Parker's stint at WAAM was interrupted by Army service from 1953 to 1955. He then returned to WAAM, which became WJZ a few years later.
At the station he became a jack of all trades. Sometimes he would substitute as host of Buddy Deane's popular dance show and at other times would be the face of "The Mickey Mouse Club."
After leaving for WBAL, Channel 11, he would again play many roles. Though he stopped doing children's variety TV shows in the mid-1960s, he became the substitute host of the "Duckpins for Dollars" bowling show and permanent host of "Pinbusters" bowling show for kids in the 1970s.
During that time, Mr. Pollokoff also became well-known for ads he did for slipcovers in which his catch phrase was "Hey, you kids, get off that sofa!" They would run 12 years and help put his sons through college.
Richard Sher, moderator of WMAR Channel 2's Square Off program and a veteran of Baltimore TV, recalled Mr. Pollokoff as "a true Baltimore television icon back in the good ol' days when TV was a lot more fun."

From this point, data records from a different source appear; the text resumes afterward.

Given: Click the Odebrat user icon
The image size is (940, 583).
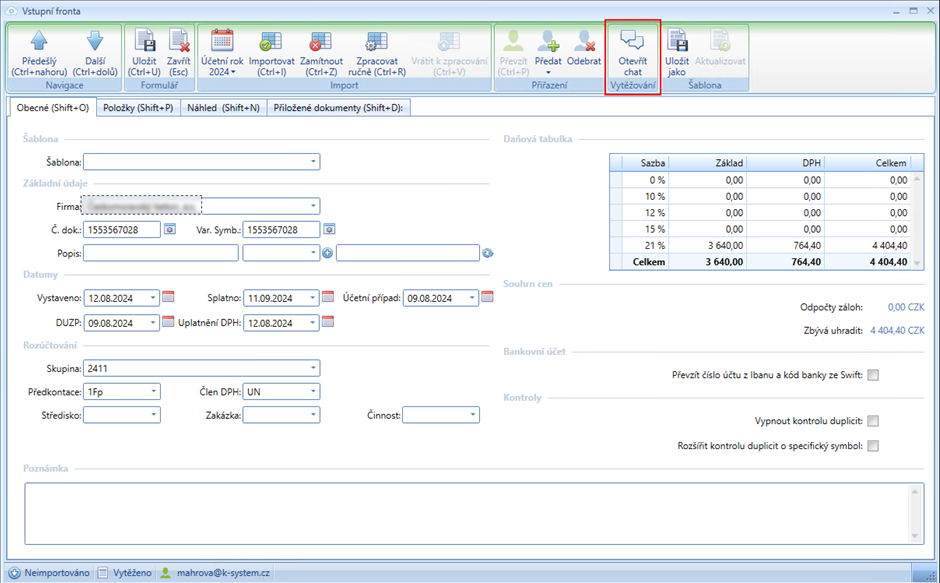Looking at the screenshot, I should pos(584,41).
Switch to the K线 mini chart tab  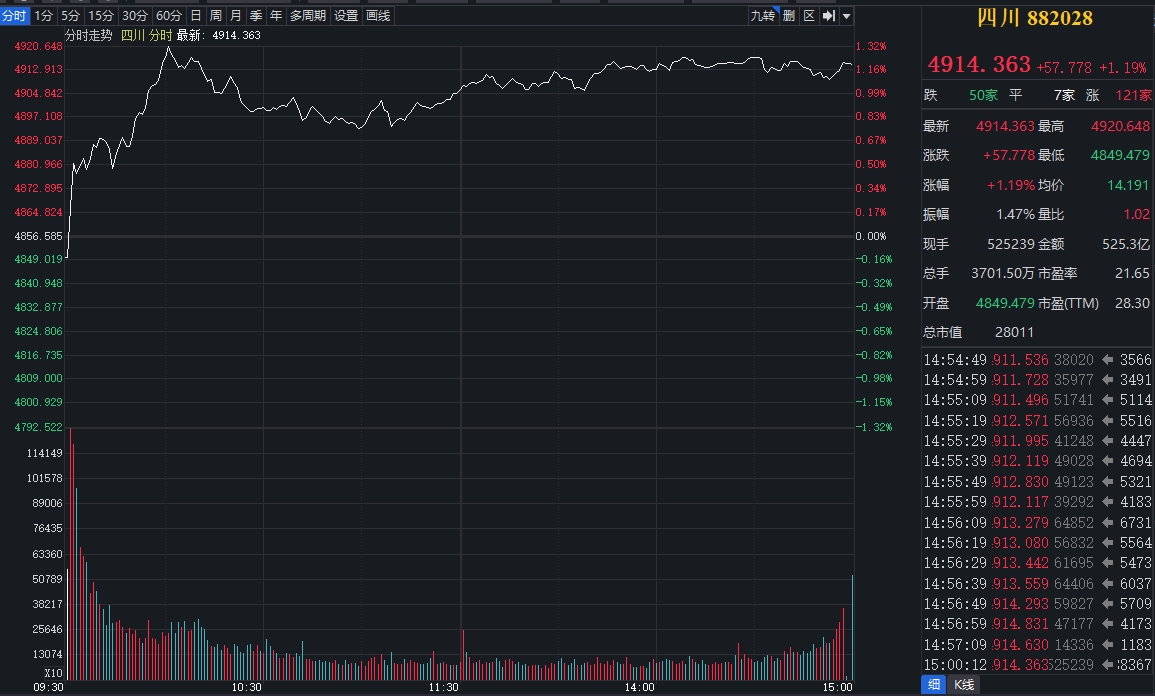(x=964, y=685)
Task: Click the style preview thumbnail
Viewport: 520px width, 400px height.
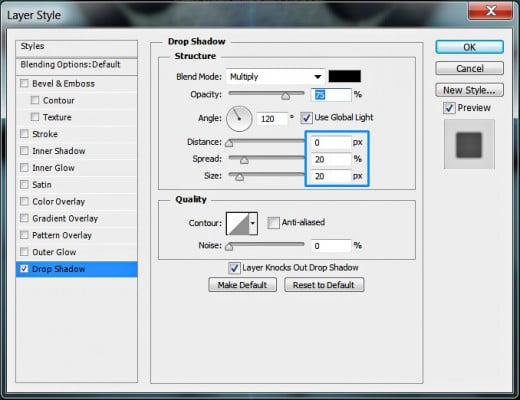Action: (x=469, y=145)

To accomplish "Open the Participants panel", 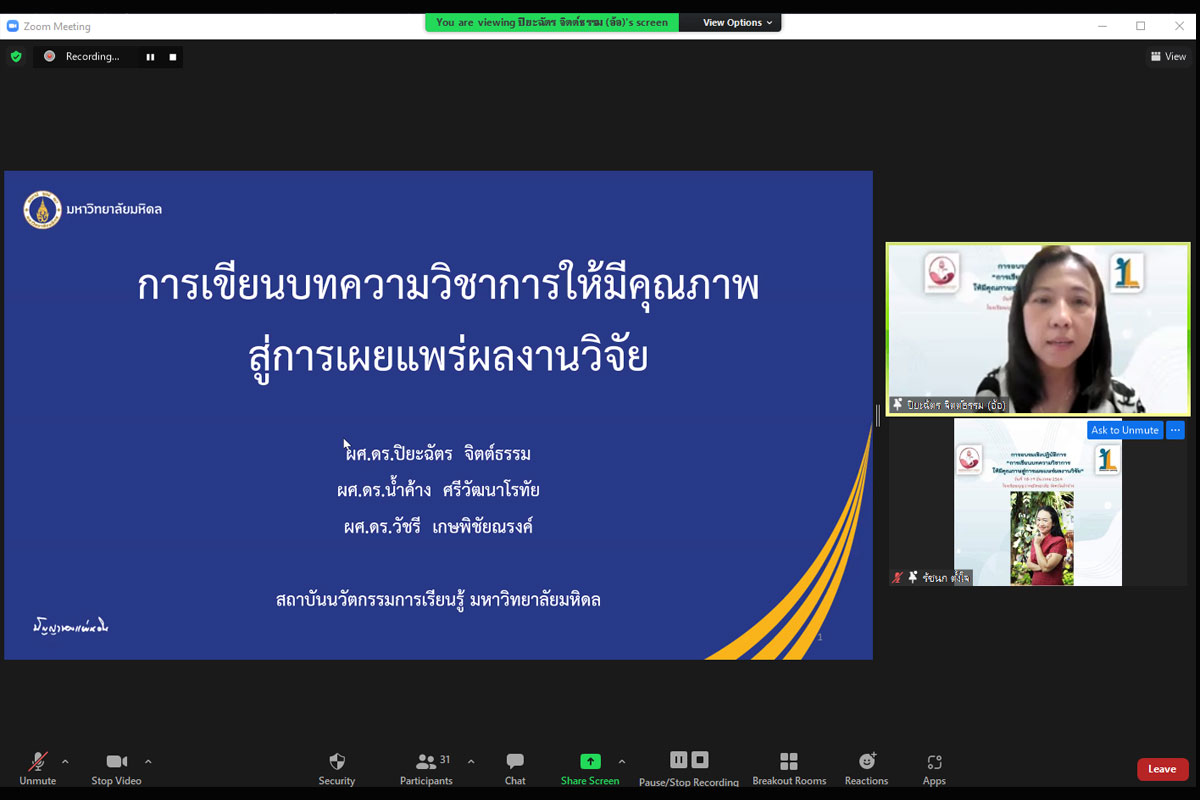I will [x=427, y=762].
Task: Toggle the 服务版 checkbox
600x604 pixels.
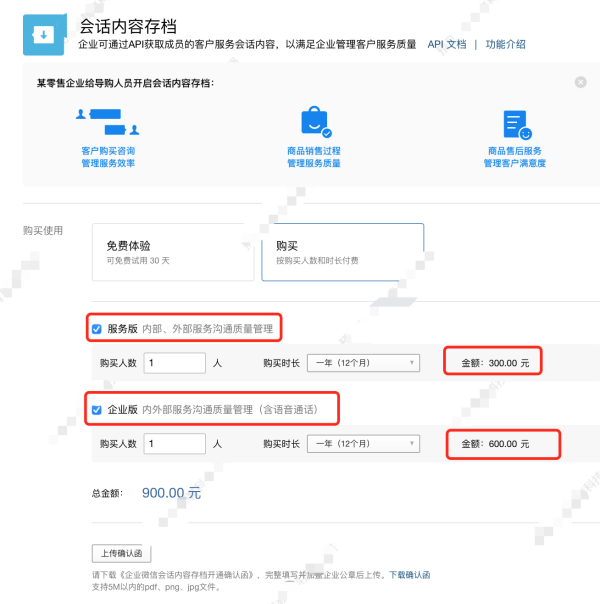Action: [x=96, y=329]
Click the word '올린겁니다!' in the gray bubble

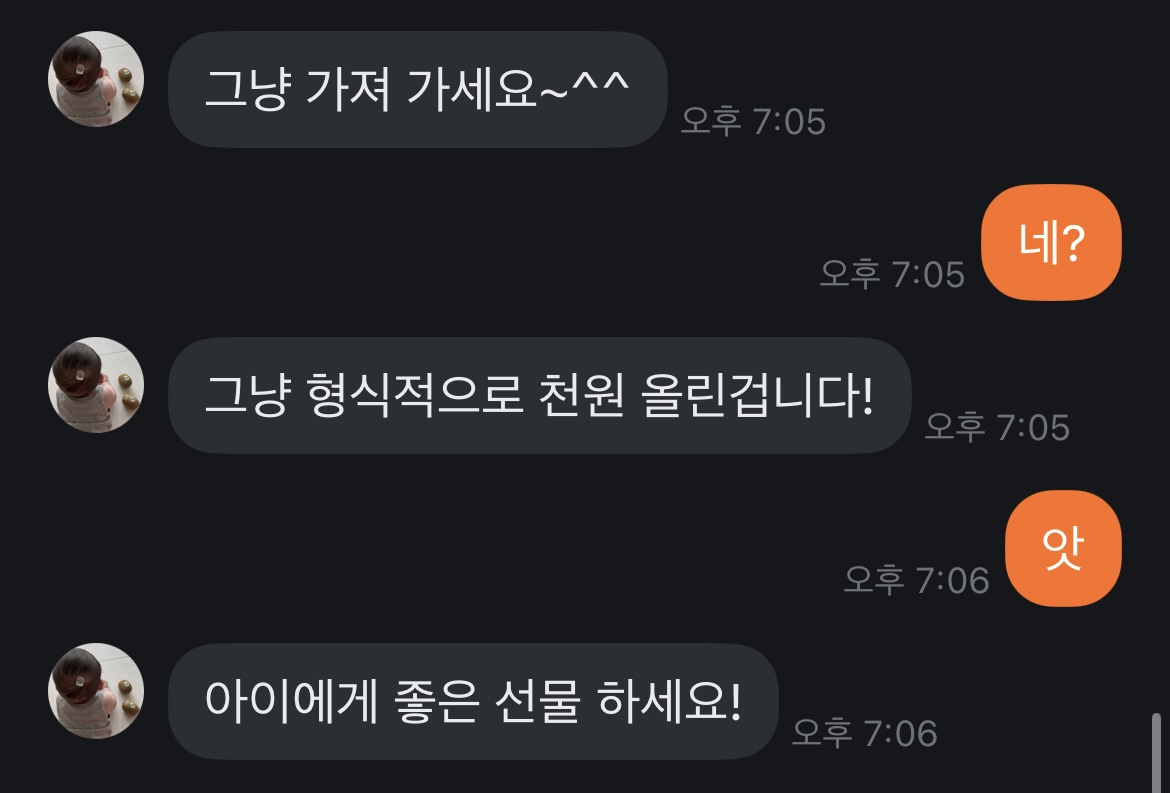tap(757, 395)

"Whether he was playing P. W. Doodle, screaming at kids to 'get off that sofa," hosting Pinbusters or Duckpins and Dollars, doing the Channel 11 station announcements or anchoring the news or co-hosting a telethon, television viewers in Baltimore knew Royal Parker," Sher said.
Mr. Pollokoff retired from television in the early 1990s and took a shot at politics. He ran as a Democrat for the House of Delegates in the old 42nd District in Northwest Baltimore, but finished fourth in a race for three seats. He would later take a job as an inspector with the city liquor board. He retired from that job in 2006.
Mr. Pollokoff was preceded in death by his wife of 59 years, the former Phyllis Gordon, in December 2014, and by a son, Arky Pollokoff, in 2001.
In addition to his son Bob, Mr. Pollokoff is survived by another son, Gordon Pollokoff of Ellicott City, six grandchildren and two great-grandchildren.
Services are Sunday at 1 p.m. at the Sol Levinson funeral establishment at 8900 Reisterstown Road.
Sun reporter Frederick W. Rasmussen contributed to this article.
Editor's note: In an earlier version, the last name of Mr. Pollokoff was spelled incorrectly in a headline. The Sun regrets the error.